The companies, on the other hand, face serious human resource challenges and point out the lack of employability of local graduates. Healthcare biotech companies need to allocate considerable budget to import skilled personnel – at least in the middle to senior scientist levels- for setting up R&D activities here. Such added operational costs reduce their competitiveness in the global market.

This is a vicious loop and pointing fingers will not help to solve the issue. What is needed is the creation of a critical mass of highly skilled scientists and technologists in selected biotechnology areas, chosen based on the inherent strength of Malaysia. Once these numbers reach a threshold level, the industry will become self-driven generating more innovative spin offs.

This can attract more creative talents in related fields to the country and the locations where such activities intensify will become the catalysts to drive the biotech industry in this country. The challenge here is to design and implement initiatives that can fast track our journey to reach this threshold level.

Fortunately, some initiatives have been started addressing these issues by the government. Of the various promising programmes addressing the human resource challenge in the biotech industry, the Agilent driven Bioanalytical Industry Development program (BIDP) supported by the Talent Corporation (TalentCorp) is particularly worth mentioning. It is a good example of a Public and Private Partnership (PPP) Program led by Agilent Technologies in partnership with Human Architecture Technologies (HAT) with the support of the National Institutes of Biotechnology Malaysia (NIBM).

Meticulously designed and implemented by HAT, this programme offers hands-on-training on various instruments and industry aspects to some of the most promising fresh graduates in Malaysia, if they are able to get industry sponsors based on their academic credentials.

For a fresh graduate, this is a golden opportunity to understand the industry structure, which can assist them in making important career choices.
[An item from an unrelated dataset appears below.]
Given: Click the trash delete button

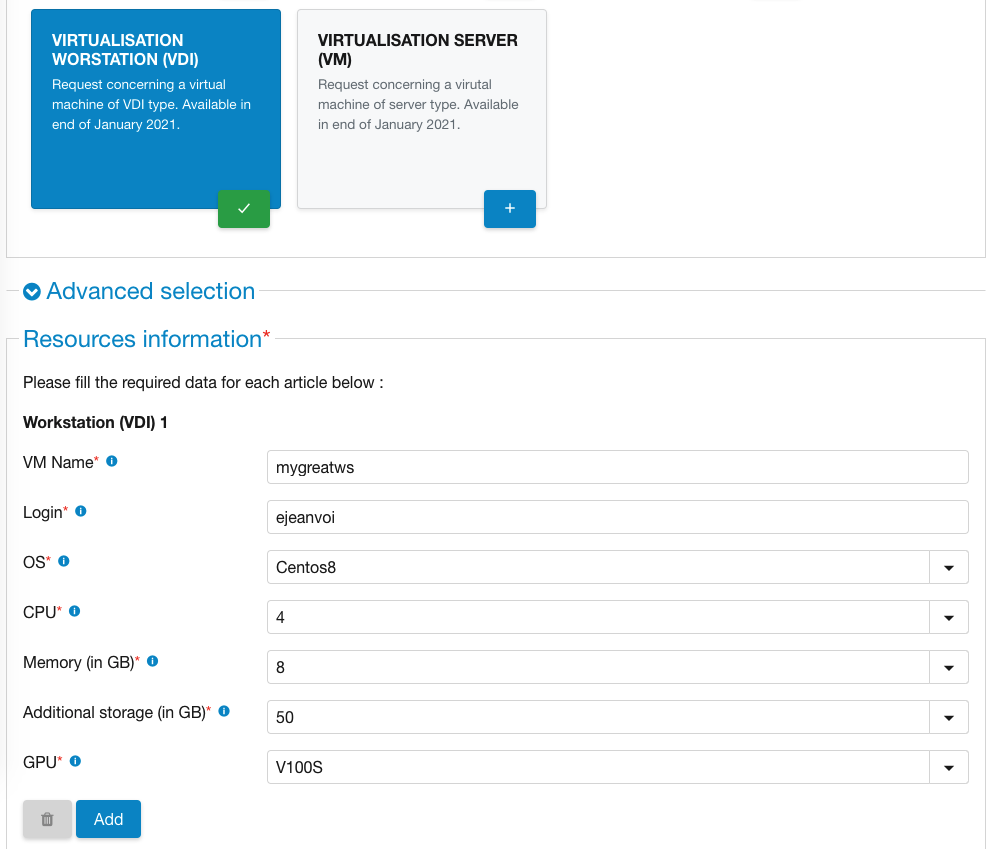Looking at the screenshot, I should click(47, 819).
For biotech companies, on the other hand, the BIDP-trained staff adds much higher value compared to any fresh graduate that they might hire. Most importantly, it sets free the staff scientists in the company from the time consuming tasks of training new staff the basic stuff and skills need in laboratories. Malaysia needs more such programs to fast track its journey to reach the threshold level in human resource development.

Another option to address employability issues is to arrange good quality internships to undergraduate and postgraduate students. If implemented well, it can give students valuable exposure to the industry, which in turn can help them in crucial decision making processes related to career planning.

The key here is to have access to high quality of internships that are of value to both employers and interns. Through well managed internships students can significantly enhance their employability by developing skills essential in their field of choice.

The big question here is how do the students tap such opportunities in Malaysia. Employers may not see the benefits of internships in terms of access to new skills or as opportunities to develop supervisory skills of their existing staff.

Even in India, where the possibility to get good quality internship opportunities is higher, companies are often reluctant to take interns into their R&D. There are several genuine reasons justifying this trend, which include the increasing regulatory aspects restricting unqualified personal within R&D, secrecy agreements with clients in the case of CROs, and the lack of cooperation from staff scientists, who are struggling to balance their schedule between various deadlines.

Though challenging, it is possible to design a strategic initiative accommodating the benefits to both parties and addressing their concerns. In the long term, the industry will benefit from the highly skilled pool of talents created through such initiatives.